本発明は、マイクロ波を照射して食品を熟成させる、マイクロ波熟成装置およびマイクロ波熟成方法に関する。
近年、牛肉を一定期間熟成させることで牛肉のうま味などを増大させた、いわゆる熟成肉が広く知られるようになり、その需要が増大している。牛肉を熟成させる場合には、本来40℃程度で熟成することがうま味などを引き出す点から好ましいが、菌の増殖による腐敗を抑制するために、通常は、1℃などの低温で熟成が行われている(特許文献1参照)。
特開2015−123057号公報
従来技術では、このように低温で熟成を行うため、熟成が完成するまでに長時間(長い場合には90〜180日)を要してしまうという問題があった。

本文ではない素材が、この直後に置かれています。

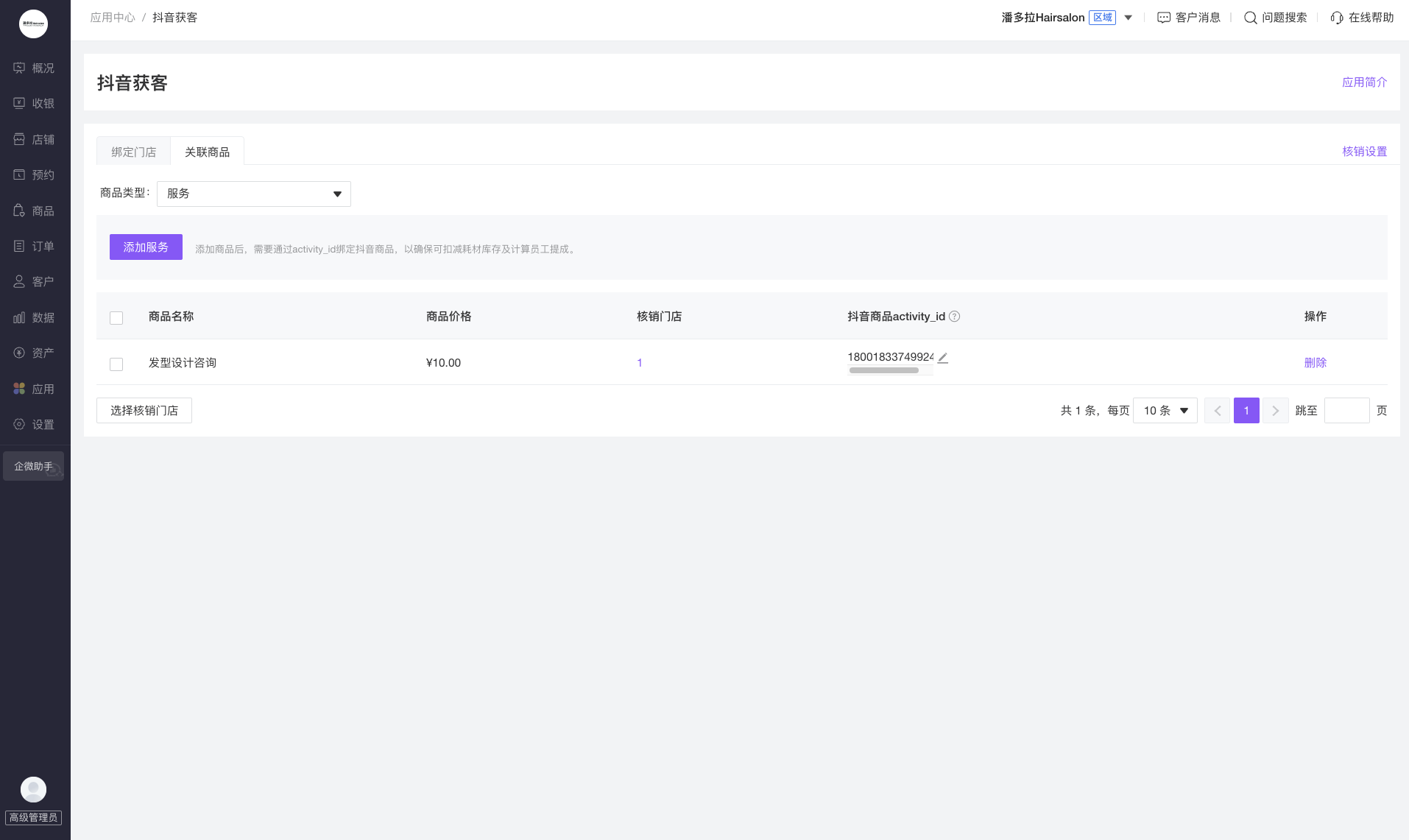Select the 关联商品 tab
Image resolution: width=1409 pixels, height=840 pixels.
click(x=207, y=152)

また、熟成期間が長くなるほど、低温でも菌による腐敗が表面から進み、その分、表面をそぎ落とすトリミングの量が多くなり、歩留まりが悪くなるという問題があった。
本発明は、食品の熟成にかかる時間を短縮することができ、歩留まりの改善を図ることができる、マイクロ波熟成装置およびマイクロ波熟成方法を提供することを課題とする。
本発明に係るマイクロ波熟成装置は、食品を収納する熟成室と、熟成室を冷却する冷却部と、熟成室にマイクロ波を照射するマイクロ波発振部と、制御部と、を備えるマイクロ波熟成装置であって、前記制御部が、熟成室を冷却しながら熟成室内の食品にマイクロ波を照射する熟成モードに加え、下記(A)〜(E)のうち1つ以上の調理モードを備えるマイクロ波熟成装置である。

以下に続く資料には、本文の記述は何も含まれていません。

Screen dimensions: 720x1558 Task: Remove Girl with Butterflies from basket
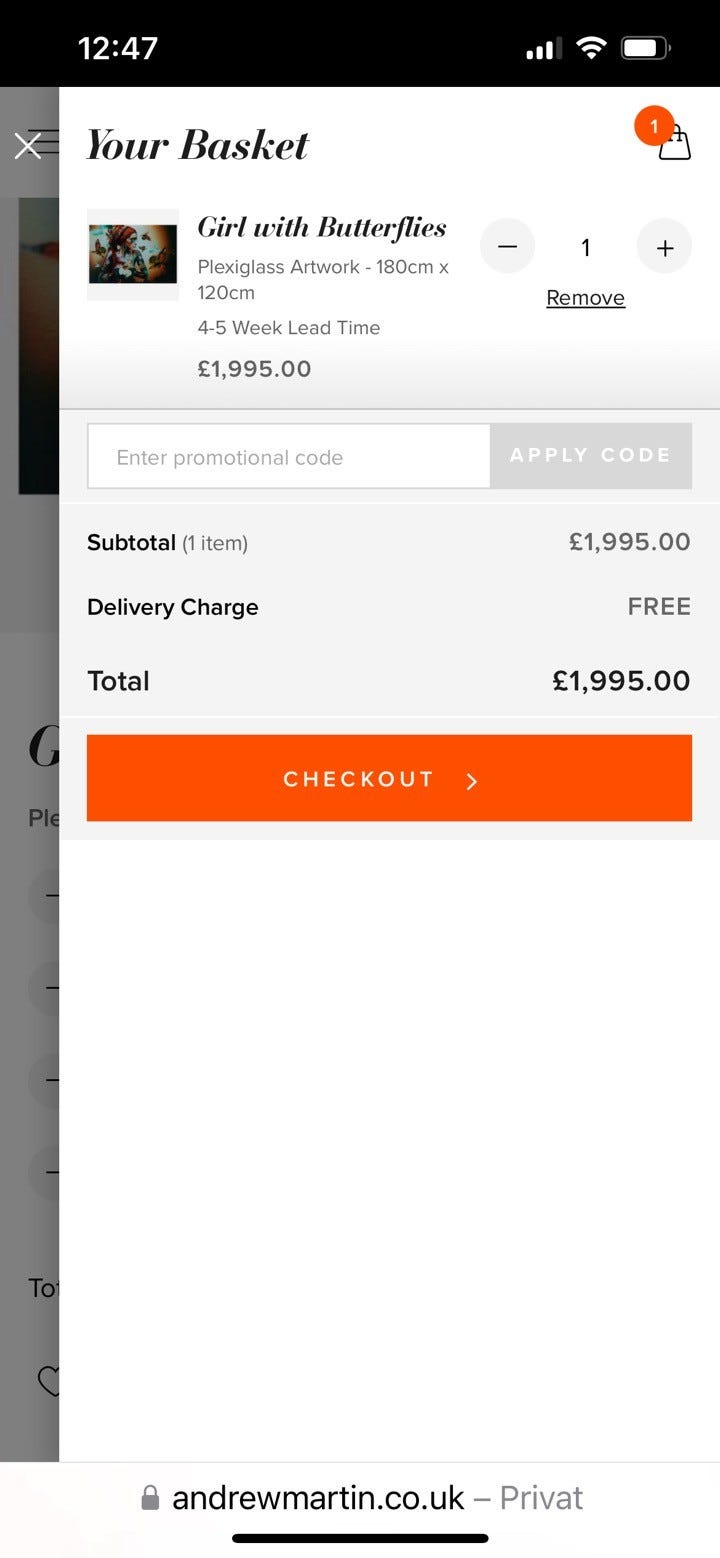(586, 298)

(A)凍結温度より低い温度まで熟成室を冷却しながら、熟成室内にマイクロ波を照射することにより、熟成室内の食品を凍結しない状態とする超低温保存モード
(B)凍結温度よりも低い温度まで熟成室を冷却しながら、熟成室内にマイクロ波を照射することにより、熟成室内の食品を過冷却状態とし、次いでマイクロ波の照射を停止して急速凍結する過冷却凍結モード
(C)熟成室を冷却しながら、食品の表面温度と内部温度の温度が最小限となるように熟成室内にマイクロ波の照射出力を制御しながら解凍を行う解凍モード
(D)熟成室の冷却を停止した状態で、熟成室内にマイクロ波を照射することにより、食品を低温調理に適した温度に加熱することで低温調理を行う低温調理モード
(E)熟成室を冷却しながら、熟成室内にマイクロ波を照射することにより、食品の温度を0〜30℃で維持する抽出モード
上記マイクロ波熟成装置において、上記(A)〜(E)のうち2つ以上のモードを備えているように構成することができる。
上記マイクロ波熟成装置において、上記(C)の解凍モードを備え、さらに上記(C)の解凍モードの実行後に自動で熟成モードを実行する解凍・熟成モードを備えているように構成することができる。

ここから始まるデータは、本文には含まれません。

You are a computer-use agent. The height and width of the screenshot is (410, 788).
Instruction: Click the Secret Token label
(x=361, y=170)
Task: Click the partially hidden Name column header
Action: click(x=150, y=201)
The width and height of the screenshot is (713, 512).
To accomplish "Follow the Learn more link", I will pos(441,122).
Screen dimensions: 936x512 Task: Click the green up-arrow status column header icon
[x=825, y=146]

上記マイクロ波熟成装置において、前記制御部が、上記(A)の超低温保存モードおよび(C)の解凍モードを備え、さらに上記(C)の解凍モードの実行後に自動で予め定められた条件の熟成モードを実行し、当該条件の終了後に自動で上記(A)の超低温保存モードを実行する解凍・熟成・超低温保存モードを備えているように構成することができる。
上記マイクロ波熟成装置において、前記マイクロ波発振部が、前記熟成室内の食品に50W未満のマイクロ波を照射する半導体マイクロ波発振器を備えて構成されているように構成することができる。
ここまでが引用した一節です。